Item position entries:
# # # # #
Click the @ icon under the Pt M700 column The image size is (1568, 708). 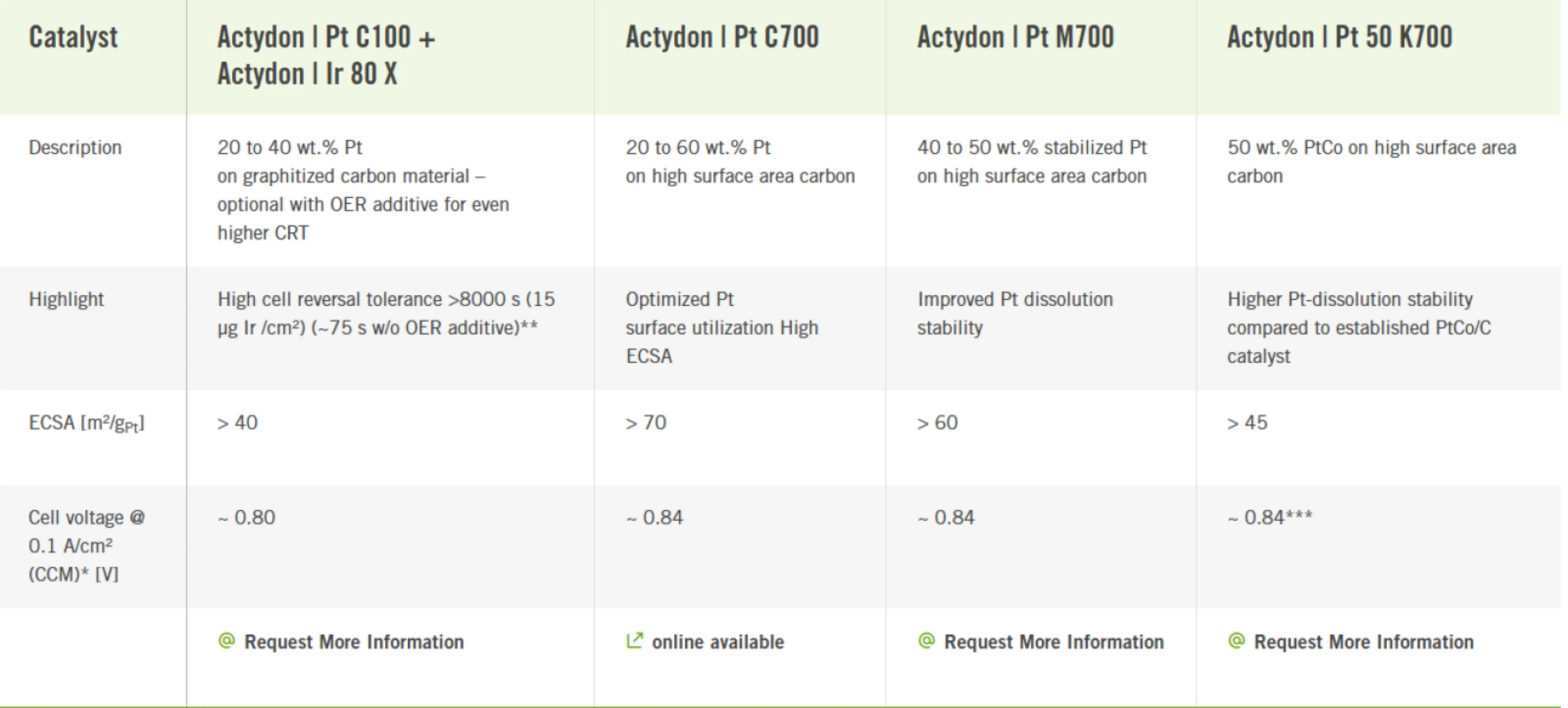pos(926,640)
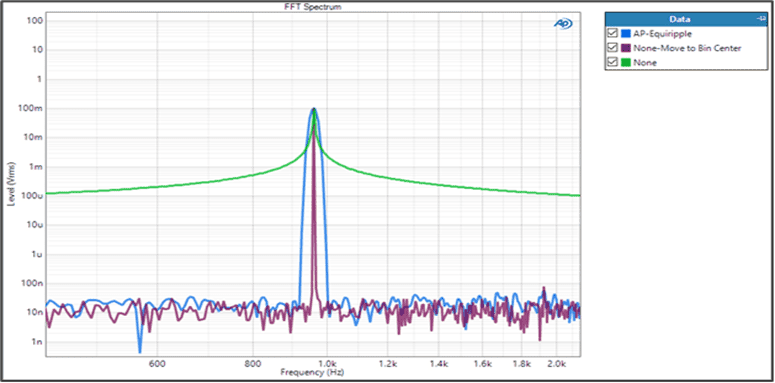Click the blue AP-Equiripple color swatch

(626, 34)
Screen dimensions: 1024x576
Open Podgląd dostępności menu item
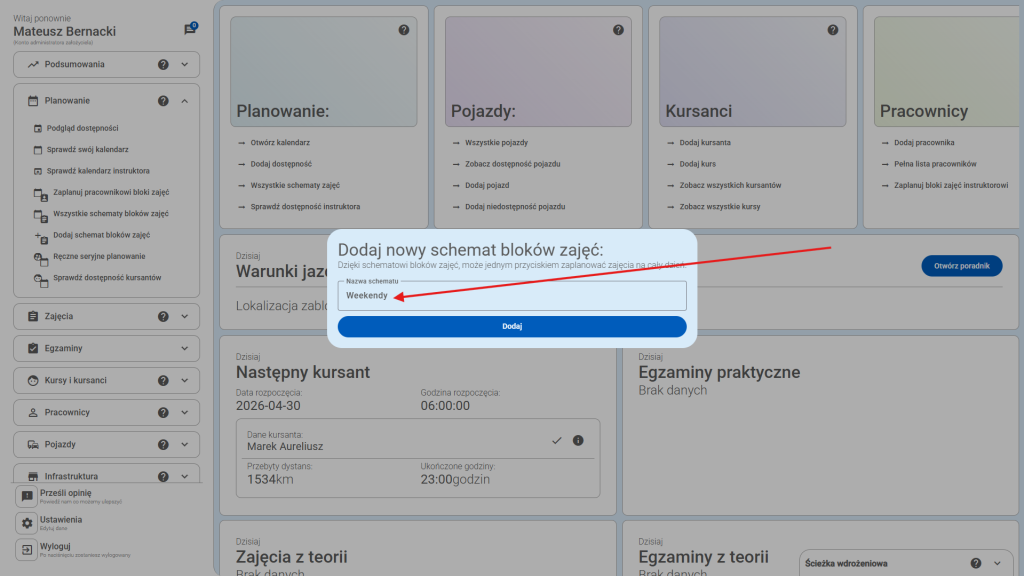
# # # # #
Problem to solve: Quote the material word for word, beginning at the line that contains "Screen dimensions: 1024x576" and continuing through the end of the material. Leave the pictures out of your answer.

The reply:
Screen dimensions: 1024x576
Open Podgląd dostępności menu item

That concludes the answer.